Legislators may rework some of the language that Scott opposed in H.219 in the remaining weeks of this year’s session, Headrick said, or could take the legislation up again at the start of next year’s session. 

— Shaun Robinson


On the move

A key Senate committee advanced the Legislature’s landmark education bill Thursday, but not before nearly every committee member vented their discomfort with the legislation. 

“I can’t remember ever feeling as bad about a vote as I do on this one, but it will move us forward,” Sen.
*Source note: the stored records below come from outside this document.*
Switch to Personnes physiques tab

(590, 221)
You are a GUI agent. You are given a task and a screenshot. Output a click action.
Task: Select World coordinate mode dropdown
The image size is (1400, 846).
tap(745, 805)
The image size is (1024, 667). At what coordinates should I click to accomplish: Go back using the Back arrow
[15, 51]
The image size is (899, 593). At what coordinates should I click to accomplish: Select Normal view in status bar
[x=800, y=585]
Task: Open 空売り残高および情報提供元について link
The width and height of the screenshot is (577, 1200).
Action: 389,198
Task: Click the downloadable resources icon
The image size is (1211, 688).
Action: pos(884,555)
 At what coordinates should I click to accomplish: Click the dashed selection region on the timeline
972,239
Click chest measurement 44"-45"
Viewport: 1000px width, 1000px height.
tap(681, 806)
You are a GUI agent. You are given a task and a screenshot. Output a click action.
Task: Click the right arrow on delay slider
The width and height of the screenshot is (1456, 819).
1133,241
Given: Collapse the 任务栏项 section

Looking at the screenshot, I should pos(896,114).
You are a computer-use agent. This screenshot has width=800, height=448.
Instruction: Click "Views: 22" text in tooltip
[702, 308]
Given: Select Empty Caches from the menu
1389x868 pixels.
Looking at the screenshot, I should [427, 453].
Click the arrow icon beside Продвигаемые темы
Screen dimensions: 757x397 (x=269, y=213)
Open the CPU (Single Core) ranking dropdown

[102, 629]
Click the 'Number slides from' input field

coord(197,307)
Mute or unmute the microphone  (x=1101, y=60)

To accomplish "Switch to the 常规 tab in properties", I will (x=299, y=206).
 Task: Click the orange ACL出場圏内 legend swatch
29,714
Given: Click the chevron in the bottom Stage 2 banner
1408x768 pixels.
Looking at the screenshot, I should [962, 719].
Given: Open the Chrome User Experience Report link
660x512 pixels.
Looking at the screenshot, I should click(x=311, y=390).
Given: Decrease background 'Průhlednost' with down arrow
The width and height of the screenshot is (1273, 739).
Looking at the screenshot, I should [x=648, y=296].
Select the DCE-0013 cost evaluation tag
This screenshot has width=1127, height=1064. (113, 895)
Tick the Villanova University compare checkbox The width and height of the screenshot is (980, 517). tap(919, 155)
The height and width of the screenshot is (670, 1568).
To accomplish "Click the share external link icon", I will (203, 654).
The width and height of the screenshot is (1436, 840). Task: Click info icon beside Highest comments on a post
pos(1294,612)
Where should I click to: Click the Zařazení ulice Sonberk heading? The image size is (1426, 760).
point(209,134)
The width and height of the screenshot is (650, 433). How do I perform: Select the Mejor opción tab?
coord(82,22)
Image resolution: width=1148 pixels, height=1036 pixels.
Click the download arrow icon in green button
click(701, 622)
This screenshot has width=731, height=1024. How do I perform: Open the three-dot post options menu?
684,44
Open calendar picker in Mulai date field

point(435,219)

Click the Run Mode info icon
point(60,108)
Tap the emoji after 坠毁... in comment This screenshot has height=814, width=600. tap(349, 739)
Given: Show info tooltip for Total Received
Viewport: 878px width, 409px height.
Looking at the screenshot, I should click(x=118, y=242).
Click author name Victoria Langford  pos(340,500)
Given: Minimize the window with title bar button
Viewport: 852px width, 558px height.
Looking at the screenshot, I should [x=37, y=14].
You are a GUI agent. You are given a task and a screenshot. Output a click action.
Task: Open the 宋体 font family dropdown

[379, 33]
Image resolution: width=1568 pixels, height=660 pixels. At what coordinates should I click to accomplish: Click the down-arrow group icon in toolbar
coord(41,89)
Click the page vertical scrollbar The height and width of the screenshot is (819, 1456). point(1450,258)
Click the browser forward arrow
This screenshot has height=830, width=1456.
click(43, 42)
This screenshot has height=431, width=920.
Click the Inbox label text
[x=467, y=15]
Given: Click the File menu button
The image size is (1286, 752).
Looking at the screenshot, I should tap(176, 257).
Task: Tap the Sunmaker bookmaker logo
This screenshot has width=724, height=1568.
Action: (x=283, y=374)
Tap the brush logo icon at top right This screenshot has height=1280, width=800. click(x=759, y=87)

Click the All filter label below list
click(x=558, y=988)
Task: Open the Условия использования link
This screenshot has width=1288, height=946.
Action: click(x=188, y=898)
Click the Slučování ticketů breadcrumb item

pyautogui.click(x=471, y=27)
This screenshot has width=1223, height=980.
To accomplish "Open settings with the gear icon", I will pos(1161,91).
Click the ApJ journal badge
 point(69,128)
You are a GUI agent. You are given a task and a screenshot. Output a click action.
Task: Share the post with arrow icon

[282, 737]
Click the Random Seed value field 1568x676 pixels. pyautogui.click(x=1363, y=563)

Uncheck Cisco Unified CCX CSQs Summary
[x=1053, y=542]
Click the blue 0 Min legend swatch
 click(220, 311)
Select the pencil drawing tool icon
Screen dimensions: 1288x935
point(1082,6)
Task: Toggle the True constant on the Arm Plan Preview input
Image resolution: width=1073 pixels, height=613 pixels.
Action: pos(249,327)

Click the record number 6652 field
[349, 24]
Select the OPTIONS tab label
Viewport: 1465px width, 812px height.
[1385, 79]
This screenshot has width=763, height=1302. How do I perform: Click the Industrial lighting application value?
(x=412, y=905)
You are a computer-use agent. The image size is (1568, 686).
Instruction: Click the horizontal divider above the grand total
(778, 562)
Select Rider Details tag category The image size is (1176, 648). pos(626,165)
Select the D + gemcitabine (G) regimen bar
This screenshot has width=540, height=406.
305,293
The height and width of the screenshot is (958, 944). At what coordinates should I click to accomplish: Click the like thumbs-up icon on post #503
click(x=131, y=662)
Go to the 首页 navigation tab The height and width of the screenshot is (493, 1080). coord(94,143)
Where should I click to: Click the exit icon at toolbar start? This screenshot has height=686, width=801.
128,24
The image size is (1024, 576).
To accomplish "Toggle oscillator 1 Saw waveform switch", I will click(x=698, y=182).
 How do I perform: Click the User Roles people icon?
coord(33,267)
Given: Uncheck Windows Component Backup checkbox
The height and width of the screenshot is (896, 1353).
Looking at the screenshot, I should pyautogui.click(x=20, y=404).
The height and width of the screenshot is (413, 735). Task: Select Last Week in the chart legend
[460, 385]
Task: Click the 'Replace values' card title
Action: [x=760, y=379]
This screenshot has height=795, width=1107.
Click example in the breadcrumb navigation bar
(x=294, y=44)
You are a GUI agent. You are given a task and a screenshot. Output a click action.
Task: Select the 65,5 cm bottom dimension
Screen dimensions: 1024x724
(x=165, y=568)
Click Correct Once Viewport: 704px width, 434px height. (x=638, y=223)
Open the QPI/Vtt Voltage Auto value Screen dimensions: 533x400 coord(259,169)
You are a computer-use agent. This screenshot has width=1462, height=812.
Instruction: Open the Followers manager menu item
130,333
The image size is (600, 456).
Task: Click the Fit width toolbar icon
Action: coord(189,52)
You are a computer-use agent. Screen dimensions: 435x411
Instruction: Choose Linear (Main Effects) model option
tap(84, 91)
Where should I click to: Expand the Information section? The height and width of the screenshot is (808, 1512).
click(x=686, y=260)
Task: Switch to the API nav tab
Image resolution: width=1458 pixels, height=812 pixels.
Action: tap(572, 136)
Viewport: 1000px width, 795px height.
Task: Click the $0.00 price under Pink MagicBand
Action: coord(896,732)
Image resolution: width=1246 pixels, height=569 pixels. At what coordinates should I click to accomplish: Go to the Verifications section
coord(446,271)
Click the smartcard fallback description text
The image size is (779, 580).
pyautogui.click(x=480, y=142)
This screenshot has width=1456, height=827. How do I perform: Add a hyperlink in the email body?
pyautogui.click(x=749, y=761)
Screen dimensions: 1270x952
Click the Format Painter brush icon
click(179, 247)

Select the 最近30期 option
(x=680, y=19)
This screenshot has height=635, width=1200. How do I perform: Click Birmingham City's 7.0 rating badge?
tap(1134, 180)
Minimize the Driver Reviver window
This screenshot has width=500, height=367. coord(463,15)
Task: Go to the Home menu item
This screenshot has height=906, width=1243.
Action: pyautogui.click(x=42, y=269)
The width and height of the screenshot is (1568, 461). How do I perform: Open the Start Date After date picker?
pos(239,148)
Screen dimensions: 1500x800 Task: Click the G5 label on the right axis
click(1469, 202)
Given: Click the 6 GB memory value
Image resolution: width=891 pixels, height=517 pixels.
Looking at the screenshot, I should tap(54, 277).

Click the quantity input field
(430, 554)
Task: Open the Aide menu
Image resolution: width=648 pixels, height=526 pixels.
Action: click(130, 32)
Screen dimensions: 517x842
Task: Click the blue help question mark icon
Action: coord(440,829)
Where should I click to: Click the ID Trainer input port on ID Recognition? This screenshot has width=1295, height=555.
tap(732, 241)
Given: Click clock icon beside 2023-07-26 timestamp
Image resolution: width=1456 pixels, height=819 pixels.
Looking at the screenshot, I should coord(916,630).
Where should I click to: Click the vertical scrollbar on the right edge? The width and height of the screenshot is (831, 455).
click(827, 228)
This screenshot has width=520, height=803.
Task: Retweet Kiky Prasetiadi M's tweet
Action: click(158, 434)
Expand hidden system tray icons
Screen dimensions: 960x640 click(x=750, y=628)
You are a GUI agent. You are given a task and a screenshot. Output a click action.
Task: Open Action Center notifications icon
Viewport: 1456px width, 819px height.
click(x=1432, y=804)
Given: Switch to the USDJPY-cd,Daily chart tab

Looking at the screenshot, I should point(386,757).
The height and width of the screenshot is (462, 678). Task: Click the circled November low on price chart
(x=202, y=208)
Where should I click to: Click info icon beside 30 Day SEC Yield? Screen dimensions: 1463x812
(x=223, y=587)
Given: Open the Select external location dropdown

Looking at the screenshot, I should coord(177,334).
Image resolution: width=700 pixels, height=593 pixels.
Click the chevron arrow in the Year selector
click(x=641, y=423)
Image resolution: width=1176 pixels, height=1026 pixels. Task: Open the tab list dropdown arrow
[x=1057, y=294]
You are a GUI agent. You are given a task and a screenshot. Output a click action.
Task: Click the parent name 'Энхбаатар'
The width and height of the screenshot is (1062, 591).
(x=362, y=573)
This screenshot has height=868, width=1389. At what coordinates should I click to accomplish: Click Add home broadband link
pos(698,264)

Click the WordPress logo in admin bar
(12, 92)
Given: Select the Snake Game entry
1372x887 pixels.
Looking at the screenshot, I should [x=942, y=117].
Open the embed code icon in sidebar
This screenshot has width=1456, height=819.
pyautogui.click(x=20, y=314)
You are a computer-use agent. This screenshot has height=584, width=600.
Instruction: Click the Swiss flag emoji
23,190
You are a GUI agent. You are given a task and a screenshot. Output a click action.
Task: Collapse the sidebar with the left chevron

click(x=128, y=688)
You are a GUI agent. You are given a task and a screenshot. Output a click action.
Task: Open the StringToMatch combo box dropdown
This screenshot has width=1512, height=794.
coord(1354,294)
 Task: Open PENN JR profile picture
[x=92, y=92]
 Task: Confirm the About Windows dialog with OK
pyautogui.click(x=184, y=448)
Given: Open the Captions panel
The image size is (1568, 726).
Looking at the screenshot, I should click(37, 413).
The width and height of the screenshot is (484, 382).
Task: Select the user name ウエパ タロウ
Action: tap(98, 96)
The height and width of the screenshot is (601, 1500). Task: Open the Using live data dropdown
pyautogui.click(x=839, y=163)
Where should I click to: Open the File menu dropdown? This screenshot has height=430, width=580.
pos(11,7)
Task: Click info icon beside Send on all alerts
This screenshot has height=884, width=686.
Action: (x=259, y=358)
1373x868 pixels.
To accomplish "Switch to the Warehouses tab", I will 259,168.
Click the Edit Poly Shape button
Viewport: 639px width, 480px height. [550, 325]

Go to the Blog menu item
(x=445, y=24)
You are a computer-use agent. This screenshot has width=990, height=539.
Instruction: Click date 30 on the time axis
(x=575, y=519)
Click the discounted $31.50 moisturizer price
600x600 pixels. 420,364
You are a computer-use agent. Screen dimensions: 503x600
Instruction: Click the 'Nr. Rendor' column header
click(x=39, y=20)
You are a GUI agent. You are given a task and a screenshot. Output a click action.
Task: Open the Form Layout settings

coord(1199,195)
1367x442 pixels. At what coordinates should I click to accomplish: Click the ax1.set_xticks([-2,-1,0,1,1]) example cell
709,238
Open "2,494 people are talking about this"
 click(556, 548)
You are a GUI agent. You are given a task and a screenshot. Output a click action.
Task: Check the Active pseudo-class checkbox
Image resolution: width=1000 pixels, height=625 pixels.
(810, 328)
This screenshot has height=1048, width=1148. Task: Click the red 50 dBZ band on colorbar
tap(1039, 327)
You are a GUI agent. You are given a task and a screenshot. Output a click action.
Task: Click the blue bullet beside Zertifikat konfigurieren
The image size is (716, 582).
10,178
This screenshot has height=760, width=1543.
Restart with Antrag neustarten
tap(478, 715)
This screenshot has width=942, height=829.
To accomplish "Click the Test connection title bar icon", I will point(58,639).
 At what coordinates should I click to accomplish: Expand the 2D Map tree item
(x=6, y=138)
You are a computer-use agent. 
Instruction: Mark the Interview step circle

Ann Cummings, D-Washington, the Senate Finance Committee’s chair, told her colleagues after voting out H.454

The bill proposes generational changes to Vermont’s school governance and finance systems that would phase in over multiple years, including school district consolidation and a new education funding formula, but leaves open some key decision points for the future. 

Read more about the Senate’s version of the education reform bill here

— Ethan Weinstein

The Senate on Friday passed H.1, a bill that would eliminate a requirement from state law that the Legislature’s two internal ethics panels consult with the State Ethics Commission over cases in which lawmakers are accused of potential misconduct. 

Legislators have argued that the consultation requirement, part of a sweeping set of changes to state ethics laws enacted in 2024, infringed on the separation of powers guaranteed in the state Constitution. But the proposal has drawn repeated opposition from the Ethics Commission, which argued it could be the start of a slippery slope of reneging on last year’s accountability measures.

The bill will now head back to the House to consider the Senate’s changes.